I was reading an article about how the low cost of oil is prompting people to drive more and buy less fuel-efficient cars when it hit me: by using the remains of all these extinct plants and animals, we're causing the climate change that will result in a whole new round of extinctions.
And the associated sea level rise is happening faster than expected, as Jan TenBruggencate reports on Raising Islands blog.
Such an odd little world we've created....
Speaking of which, a funny thing happened in the Kauai District Court last week: all the cases were decided not by a judge, but a regular citizen wearing a black robe. Yes, there is a very fine line between the two.
Seems the Judiciary had delayed the reappointment papers of Per Diem Judge Joanthan Chun, so he wasn't actually certified when he presided over court last Thursday. Oops. Big do-over.
Prosecutor Justin Kollar doesn't plan to retry the cases, though, so citizens are spared having to cast their fate upon the court a second time.
How many people, do you suppose, get fined, arrested, even imprisoned, for missing court deadlines. But when the Judiciary does it, oh, well, nevah mind.
One big winner that day was the the kanaka maoli who was acquitted of soliciting at a state park after he allowed tourists to give him donations for taking his picture in a helmet and malo. Turns out Punohu Kekaualua, who claimed religious and cultural rights, was actually right when he said Chun had no jurisdiction over him. But ironically, because this is America he won't have to go through another trial.
Question now is whether charges willl be filed against the police officer who struck a young man who had already been hit by a car while responding to that call for help. Tragic. Details haven't been released, but the prosecutor's office has been consistently filing felony and misdemeanor charges against motorists who cause accidents involving injuries.

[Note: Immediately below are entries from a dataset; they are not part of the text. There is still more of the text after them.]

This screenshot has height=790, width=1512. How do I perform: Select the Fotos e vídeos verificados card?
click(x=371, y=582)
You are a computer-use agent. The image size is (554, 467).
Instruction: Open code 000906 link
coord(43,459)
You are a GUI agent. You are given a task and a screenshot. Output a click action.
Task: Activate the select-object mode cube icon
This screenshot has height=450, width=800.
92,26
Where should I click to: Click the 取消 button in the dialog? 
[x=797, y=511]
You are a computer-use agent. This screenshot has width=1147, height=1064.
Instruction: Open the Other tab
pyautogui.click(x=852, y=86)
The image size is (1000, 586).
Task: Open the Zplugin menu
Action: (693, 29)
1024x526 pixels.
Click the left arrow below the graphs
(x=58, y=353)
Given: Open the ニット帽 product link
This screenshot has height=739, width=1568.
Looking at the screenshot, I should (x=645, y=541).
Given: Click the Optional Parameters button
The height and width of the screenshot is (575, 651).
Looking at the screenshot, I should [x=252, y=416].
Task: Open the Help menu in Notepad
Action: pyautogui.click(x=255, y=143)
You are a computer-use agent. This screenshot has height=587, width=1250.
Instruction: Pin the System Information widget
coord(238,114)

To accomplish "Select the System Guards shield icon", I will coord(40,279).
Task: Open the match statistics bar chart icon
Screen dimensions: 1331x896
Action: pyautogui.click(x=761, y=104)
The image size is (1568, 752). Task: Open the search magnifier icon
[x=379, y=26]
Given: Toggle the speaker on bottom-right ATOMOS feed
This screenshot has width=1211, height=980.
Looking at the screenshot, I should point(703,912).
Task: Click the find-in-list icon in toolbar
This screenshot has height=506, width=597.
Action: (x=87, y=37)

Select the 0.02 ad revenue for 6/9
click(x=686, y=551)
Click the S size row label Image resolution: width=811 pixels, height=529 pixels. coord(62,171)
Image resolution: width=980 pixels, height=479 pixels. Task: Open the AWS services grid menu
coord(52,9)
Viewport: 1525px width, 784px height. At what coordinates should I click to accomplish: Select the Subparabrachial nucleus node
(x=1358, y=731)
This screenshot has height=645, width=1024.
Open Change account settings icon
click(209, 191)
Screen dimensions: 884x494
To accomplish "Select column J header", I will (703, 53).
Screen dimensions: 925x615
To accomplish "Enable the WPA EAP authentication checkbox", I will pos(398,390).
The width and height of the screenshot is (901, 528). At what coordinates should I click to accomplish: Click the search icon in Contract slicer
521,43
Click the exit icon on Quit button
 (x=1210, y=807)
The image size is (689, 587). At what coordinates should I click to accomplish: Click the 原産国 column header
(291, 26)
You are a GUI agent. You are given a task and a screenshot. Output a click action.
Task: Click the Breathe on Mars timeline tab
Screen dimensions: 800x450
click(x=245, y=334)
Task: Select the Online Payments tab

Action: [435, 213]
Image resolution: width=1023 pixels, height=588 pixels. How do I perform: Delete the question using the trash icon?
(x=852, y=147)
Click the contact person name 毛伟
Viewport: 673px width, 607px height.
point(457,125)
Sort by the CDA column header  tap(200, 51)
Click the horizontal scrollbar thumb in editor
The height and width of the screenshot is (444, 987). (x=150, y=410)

Speaking of police, two recent retirements may help to ease tensions at KPD. Assistant Chief Ale Qubilan, source of the complaint that prompted the mayor to suspend the chief, is now gone. So is Hank Barriga, who has been on medical leave for the past couple years, ever since he sided with Mark Begley, also still out on leave, in refusing to let the chief back in upon orders of the police commission, but not the mayor.
And like sands in the hourglass, so go the days of our lives in this odd little world we've created.